• _YOUR INSTRUCTIONS_: In the listing below, every line with the word "дебютного" needs to be copied.

• _LISTED ENTRIES_:
----

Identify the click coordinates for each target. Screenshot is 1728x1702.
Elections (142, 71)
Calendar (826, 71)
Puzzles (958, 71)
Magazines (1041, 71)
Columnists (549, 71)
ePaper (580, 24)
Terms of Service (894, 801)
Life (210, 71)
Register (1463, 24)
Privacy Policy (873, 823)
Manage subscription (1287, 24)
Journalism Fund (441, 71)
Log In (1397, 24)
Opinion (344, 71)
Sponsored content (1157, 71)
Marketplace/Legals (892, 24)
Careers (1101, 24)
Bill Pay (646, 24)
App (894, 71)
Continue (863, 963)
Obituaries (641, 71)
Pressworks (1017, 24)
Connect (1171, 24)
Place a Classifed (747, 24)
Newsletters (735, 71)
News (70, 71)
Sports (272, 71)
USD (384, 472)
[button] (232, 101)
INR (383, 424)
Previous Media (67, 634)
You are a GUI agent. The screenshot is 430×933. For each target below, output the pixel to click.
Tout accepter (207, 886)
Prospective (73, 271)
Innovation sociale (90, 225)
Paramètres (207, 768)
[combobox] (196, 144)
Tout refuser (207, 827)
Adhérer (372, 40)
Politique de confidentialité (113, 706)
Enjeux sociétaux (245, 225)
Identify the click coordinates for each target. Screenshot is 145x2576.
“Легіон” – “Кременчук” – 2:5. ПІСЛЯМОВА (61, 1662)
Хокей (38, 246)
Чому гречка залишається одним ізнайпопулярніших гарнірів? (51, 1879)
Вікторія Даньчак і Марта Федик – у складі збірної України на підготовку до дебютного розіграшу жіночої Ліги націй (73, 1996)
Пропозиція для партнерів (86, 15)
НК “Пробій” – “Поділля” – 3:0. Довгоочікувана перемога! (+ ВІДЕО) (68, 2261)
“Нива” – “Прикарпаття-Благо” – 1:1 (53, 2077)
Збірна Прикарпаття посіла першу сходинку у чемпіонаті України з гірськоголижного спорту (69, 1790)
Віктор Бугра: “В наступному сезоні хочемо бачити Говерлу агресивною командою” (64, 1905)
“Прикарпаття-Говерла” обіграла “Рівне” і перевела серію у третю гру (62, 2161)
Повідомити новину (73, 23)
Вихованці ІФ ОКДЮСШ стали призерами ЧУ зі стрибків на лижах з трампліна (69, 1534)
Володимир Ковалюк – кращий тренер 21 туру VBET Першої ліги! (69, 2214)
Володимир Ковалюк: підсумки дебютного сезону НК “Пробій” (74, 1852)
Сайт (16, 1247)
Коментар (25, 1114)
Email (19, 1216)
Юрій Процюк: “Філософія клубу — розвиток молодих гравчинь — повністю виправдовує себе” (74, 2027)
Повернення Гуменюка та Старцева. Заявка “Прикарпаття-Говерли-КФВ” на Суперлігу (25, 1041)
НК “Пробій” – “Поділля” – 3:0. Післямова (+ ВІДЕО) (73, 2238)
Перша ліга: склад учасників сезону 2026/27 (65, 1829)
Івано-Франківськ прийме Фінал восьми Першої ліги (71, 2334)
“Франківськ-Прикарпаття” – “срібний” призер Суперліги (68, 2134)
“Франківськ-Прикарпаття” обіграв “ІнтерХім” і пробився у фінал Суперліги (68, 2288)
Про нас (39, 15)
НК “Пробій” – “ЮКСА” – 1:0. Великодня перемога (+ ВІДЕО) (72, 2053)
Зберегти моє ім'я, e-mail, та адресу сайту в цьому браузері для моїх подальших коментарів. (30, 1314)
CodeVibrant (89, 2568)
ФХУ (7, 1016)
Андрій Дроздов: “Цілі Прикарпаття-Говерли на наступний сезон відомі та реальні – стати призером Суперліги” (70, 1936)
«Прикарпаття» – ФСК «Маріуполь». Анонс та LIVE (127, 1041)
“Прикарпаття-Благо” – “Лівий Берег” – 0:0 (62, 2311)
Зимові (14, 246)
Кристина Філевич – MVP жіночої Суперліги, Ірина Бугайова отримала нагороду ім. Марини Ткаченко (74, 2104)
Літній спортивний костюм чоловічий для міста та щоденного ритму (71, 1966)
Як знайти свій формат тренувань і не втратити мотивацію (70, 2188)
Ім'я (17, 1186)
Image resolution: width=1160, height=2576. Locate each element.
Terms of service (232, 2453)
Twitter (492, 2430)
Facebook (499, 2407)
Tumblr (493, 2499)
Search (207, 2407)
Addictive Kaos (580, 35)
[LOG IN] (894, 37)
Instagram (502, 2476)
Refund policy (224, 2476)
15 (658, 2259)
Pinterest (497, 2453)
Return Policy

----

• _ANSWER TO THIS PROBLEM_:
Вікторія Даньчак і Марта Федик – у складі збірної України на підготовку до дебютного розіграшу жіночої Ліги націй (73, 1996)
Володимир Ковалюк: підсумки дебютного сезону НК “Пробій” (74, 1852)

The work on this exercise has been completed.